The small Eixample vermut bar that bottles its own — the modern Barcelona vermut revival in one room.
Morro Fi opened on Carrer del Consell de Cent in 2011 as a side project from journalists Carlos and Yago Sanchez with Albert Bague, written first as a blog about vermut culture and then translated into a small standing-only bar at street level. Within two years they were producing their own house vermut under the Morro Fi label; the bottle is now stocked across Catalonia. La Vanguardia credits Morro Fi as one of the two or three businesses that triggered the modern Barcelona "vermut hour" comeback. Punch's American vermouth coverage profiled the project as "the bar that taught Barcelona to drink vermut on its feet again".
The right visitor wants a tinto vermut, a small plate of conservas and a half-hour at a standing bar before dinner. The wrong visitor wants table service, a cocktail menu, or a full meal — Morro Fi serves vermut, beer, wine, and conservas; it is not a restaurant, and the room is built for short visits.
The room is one of the smallest serious bars in the Eixample — a single street-level space with white-tile walls, a long wooden bar, and a back counter stacked with conservas tins, vermut bottles, and the Morro Fi house labels. There are a handful of small tables on the pavement when the city lets the bar use them; otherwise the trade is standing, two-deep at peak.
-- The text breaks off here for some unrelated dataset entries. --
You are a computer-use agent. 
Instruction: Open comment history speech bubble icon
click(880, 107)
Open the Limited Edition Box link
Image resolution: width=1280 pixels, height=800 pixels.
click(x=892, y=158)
Time Out Barcelona's vermut round-up flagged the format as "the standing-bar etiquette returned to Barcelona via three friends and a blog".
Order the house Morro Fi vermut tinto (around €3 per copa). The anchovies and tinned mussels (mejillones en escabeche) are the room's signature snack at €5–8 a plate; the olives and pickles travel well alongside. The wine list is short and Catalan, the beer is local on tap, and there are no cocktails — if you want a gin tonic, Eater Barcelona's Eixample coverage points you up the street to Solange or Dry Martini.
Difford's Guide's vermouth section flagged the house bottling as "one of the cleanest modern vermut profiles in the country", and the bar sells bottles to take home. Skip the impulse to make this dinner; the format is a stop, not a sit-down.
The midweek midday crowd is Eixample locals in their 40s and 50s, plus hospitality industry from Sant Antoni and Eixample Esquerra coming in for a fast vermut. Saturday lunch is the social peak — Barcelona families and friends doing the traditional pre-meal vermut hour. Evenings draw a younger, more mixed crowd, including a steady flow of out-of-town drinks-industry visitors who have read about the project in Punch or Difford's. The Infatuation Barcelona's Eixample coverage describes the regulars as "the city's quietest vermut nationalists".